## Collected data entries
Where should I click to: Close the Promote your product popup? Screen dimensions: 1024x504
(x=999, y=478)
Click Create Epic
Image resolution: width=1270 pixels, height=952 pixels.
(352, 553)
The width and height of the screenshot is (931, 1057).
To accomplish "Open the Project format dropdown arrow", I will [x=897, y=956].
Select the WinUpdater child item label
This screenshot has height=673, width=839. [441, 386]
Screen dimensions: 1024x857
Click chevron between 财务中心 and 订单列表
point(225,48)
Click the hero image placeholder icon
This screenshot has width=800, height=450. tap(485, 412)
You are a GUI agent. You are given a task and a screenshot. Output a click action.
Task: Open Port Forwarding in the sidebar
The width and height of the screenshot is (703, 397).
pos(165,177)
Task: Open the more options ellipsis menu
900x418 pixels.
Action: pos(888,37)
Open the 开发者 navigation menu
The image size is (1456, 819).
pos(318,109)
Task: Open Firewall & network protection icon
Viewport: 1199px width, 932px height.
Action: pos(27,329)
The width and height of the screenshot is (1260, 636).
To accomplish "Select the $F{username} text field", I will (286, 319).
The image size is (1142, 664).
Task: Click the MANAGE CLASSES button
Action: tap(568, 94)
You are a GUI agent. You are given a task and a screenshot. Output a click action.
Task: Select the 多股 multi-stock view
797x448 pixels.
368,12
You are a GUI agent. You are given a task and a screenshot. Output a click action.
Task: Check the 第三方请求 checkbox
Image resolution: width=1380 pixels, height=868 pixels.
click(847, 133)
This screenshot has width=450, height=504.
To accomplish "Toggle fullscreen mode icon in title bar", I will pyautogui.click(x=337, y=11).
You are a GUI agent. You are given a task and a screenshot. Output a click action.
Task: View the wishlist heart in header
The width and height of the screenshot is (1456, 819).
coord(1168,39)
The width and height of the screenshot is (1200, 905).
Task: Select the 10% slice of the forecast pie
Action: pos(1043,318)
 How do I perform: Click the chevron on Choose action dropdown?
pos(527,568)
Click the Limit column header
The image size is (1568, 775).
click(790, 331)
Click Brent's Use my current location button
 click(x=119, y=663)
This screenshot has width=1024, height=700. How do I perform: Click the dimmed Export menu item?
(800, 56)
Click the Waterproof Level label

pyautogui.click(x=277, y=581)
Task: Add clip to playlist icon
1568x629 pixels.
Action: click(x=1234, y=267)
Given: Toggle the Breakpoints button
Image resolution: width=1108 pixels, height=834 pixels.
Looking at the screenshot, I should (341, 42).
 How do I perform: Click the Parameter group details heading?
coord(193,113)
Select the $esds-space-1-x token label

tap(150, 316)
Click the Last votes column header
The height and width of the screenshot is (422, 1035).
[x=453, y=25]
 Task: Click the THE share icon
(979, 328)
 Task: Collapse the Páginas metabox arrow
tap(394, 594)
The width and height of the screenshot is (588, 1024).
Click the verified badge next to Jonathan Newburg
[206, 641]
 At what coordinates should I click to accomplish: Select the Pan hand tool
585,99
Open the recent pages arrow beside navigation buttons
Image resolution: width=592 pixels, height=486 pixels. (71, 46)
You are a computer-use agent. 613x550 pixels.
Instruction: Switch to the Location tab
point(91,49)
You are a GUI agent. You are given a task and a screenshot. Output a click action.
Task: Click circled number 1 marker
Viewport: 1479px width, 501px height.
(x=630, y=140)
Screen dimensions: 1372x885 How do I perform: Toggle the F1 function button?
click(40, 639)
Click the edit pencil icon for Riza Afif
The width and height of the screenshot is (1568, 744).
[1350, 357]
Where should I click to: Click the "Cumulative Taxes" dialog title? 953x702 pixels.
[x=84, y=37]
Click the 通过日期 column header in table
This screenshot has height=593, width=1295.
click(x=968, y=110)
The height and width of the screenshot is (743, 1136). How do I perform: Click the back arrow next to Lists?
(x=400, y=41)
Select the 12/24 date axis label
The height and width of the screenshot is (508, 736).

## Work task
Repeat exactly the lines starting at the line with "Select the 12/24 date axis label" and ending with the final line of the entries. Include nothing else.

## Result of this task
Select the 12/24 date axis label
The height and width of the screenshot is (508, 736).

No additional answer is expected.